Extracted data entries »

□ □ □ □ □ □ □

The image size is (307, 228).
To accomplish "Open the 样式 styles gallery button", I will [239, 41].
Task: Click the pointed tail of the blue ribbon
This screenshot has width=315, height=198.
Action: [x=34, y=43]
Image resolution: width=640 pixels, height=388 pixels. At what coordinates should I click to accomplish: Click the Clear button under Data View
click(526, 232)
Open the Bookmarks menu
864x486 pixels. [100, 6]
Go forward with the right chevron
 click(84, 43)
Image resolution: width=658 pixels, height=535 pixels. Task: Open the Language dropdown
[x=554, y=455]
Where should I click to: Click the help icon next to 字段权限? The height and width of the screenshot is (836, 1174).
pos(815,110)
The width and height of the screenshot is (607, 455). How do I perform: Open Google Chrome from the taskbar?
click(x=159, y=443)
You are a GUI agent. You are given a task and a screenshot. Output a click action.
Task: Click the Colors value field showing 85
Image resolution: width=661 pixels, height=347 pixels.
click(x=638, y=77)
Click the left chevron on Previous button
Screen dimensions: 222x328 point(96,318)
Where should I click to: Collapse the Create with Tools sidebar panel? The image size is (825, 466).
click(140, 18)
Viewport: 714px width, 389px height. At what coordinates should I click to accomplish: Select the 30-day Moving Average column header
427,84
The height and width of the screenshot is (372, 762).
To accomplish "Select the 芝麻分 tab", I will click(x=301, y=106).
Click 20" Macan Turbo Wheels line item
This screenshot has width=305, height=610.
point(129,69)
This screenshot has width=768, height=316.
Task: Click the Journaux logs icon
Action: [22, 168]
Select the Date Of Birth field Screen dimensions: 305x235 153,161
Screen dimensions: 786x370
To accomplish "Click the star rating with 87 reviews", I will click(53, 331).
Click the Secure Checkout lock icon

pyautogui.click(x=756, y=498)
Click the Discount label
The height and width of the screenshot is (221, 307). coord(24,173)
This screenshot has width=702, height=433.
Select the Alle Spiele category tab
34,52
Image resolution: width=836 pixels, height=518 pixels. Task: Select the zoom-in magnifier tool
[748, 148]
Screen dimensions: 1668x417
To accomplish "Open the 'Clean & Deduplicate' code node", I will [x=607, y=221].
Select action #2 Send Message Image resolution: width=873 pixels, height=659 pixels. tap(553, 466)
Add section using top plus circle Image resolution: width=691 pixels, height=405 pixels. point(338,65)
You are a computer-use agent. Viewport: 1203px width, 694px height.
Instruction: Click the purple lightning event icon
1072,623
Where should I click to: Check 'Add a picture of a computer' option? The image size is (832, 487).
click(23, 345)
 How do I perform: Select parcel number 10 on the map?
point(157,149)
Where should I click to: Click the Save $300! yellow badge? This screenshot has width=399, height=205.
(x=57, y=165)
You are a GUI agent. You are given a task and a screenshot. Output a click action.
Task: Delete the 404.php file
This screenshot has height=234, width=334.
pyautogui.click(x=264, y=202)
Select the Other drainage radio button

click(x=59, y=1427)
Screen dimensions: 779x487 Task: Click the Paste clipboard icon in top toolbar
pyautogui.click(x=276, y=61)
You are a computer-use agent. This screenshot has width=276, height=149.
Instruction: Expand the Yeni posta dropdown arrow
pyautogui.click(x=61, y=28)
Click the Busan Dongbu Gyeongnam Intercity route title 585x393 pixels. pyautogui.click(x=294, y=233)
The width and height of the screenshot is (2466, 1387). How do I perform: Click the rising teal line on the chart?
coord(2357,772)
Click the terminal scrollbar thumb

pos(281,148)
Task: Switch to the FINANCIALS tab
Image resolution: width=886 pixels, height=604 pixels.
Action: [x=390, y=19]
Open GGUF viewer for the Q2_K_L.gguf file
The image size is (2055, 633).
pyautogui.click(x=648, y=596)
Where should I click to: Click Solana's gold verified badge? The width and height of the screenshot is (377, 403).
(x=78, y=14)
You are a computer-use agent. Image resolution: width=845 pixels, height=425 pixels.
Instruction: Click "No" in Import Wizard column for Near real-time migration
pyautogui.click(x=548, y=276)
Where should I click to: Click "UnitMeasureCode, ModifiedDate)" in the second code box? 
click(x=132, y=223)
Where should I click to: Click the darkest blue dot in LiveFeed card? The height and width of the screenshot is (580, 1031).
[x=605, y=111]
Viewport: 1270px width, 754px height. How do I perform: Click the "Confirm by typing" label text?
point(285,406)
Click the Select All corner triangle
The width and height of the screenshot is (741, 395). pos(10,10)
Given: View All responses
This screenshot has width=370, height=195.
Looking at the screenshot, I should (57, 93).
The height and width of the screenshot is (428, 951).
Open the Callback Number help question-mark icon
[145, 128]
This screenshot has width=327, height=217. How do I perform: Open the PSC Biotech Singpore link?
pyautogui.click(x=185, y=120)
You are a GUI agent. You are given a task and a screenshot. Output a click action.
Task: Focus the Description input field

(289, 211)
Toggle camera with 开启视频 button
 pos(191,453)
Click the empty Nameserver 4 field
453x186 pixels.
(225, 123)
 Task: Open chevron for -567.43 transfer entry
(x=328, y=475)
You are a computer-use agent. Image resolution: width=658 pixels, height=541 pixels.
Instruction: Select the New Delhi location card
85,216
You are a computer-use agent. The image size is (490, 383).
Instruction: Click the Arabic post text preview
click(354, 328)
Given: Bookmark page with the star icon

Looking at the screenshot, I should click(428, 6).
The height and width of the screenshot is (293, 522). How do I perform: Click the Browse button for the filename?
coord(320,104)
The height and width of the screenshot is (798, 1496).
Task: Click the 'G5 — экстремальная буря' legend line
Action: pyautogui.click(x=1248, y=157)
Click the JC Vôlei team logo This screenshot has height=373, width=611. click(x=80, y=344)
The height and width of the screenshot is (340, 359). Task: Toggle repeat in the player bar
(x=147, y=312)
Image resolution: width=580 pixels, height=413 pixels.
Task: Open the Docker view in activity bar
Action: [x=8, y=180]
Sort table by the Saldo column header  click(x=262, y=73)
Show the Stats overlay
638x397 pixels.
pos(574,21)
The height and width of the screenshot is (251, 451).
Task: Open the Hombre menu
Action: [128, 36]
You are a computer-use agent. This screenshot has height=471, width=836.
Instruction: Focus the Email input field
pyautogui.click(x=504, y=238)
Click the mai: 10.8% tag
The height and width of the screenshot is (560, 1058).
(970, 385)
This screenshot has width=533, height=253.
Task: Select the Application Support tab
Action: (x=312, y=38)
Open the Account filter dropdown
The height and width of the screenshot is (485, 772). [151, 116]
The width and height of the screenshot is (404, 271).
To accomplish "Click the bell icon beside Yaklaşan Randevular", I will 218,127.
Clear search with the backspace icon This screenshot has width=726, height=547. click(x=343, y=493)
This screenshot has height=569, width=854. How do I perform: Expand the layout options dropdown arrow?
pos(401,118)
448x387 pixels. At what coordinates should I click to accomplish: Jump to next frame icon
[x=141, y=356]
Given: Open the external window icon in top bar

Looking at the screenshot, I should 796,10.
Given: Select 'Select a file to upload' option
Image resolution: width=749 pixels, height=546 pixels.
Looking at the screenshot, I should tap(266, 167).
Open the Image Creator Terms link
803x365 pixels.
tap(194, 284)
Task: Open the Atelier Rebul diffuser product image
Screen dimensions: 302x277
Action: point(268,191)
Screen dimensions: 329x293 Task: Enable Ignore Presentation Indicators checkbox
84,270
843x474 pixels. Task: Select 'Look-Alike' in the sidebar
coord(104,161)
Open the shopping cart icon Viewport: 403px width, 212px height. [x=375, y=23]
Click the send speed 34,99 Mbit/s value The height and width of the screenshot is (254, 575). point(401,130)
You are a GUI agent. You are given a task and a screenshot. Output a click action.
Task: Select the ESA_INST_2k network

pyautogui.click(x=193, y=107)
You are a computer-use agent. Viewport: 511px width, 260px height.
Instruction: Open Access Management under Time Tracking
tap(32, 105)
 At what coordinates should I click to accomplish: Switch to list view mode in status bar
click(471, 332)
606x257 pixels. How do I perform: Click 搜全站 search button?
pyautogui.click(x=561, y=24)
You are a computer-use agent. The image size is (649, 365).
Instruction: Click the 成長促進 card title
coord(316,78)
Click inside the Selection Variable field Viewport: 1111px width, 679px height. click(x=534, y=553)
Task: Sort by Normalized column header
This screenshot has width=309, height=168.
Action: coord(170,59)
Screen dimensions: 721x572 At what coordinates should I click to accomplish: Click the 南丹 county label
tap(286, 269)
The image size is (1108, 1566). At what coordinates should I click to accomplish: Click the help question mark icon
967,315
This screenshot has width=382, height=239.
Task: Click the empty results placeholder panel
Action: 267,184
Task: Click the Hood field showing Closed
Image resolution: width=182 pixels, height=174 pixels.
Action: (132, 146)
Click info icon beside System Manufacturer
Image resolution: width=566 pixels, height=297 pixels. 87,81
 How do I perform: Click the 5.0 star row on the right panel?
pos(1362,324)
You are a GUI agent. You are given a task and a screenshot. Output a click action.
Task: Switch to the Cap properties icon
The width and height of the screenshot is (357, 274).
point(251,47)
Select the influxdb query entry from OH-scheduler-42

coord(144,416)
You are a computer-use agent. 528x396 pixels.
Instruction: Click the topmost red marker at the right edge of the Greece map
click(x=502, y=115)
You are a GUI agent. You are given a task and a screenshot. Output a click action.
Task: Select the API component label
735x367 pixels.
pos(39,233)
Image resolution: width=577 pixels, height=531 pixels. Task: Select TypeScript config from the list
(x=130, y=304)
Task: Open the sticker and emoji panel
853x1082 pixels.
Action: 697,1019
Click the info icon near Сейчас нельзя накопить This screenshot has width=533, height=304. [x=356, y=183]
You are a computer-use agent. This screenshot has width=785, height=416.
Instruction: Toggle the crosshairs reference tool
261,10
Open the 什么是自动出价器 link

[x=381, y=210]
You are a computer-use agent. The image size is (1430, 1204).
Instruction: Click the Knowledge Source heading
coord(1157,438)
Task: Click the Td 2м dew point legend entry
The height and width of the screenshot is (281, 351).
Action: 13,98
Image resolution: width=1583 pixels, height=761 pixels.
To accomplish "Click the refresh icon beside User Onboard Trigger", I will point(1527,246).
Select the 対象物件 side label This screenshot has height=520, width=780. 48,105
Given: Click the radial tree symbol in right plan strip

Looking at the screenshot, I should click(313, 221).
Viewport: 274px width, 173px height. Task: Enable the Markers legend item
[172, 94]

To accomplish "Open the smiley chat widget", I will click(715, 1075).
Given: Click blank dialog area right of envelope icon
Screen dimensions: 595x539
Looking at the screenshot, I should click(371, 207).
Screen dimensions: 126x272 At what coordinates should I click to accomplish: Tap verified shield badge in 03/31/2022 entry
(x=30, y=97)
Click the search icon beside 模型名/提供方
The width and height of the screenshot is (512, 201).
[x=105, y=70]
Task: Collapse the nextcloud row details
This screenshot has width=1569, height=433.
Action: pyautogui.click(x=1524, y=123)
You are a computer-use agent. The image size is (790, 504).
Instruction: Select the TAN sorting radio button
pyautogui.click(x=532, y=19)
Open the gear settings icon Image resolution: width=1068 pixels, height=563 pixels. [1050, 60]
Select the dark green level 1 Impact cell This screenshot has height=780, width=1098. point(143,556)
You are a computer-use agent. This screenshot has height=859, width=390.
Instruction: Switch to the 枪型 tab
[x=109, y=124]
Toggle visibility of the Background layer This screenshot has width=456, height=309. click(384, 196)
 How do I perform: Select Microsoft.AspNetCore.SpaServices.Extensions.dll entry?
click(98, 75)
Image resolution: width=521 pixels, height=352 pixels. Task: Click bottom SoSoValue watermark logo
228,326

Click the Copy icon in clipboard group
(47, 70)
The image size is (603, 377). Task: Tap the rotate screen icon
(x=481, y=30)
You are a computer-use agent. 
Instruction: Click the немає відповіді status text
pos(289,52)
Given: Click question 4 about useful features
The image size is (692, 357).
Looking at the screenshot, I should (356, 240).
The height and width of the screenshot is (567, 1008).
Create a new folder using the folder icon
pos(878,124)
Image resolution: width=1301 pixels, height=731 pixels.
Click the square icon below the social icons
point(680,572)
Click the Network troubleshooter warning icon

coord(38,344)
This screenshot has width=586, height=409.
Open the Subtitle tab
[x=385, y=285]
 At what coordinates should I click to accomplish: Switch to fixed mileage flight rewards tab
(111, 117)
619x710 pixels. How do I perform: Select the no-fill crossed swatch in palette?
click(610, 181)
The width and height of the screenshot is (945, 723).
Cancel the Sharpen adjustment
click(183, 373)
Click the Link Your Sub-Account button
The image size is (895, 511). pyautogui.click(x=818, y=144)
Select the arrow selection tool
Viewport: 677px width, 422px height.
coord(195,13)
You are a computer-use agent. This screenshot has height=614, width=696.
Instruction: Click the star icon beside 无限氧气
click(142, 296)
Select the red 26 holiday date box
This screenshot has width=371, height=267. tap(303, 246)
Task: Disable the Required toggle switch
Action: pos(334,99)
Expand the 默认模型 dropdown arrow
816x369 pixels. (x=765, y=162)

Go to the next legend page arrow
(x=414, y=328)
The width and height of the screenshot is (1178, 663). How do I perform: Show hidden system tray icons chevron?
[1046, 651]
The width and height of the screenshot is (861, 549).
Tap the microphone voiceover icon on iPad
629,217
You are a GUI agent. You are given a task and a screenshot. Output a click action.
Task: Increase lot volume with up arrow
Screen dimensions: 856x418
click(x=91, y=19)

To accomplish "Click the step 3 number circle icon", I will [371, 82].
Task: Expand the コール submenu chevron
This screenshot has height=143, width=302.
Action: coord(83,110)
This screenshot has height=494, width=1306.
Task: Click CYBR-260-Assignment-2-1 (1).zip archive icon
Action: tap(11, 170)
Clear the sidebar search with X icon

□ □ □ □ □ □ □

Search each line of the data above for "circle", and copy the lines where it occurs.

Solution to the exercise »
Add section using top plus circle Image resolution: width=691 pixels, height=405 pixels. point(338,65)
To accomplish "Click the step 3 number circle icon", I will [371, 82].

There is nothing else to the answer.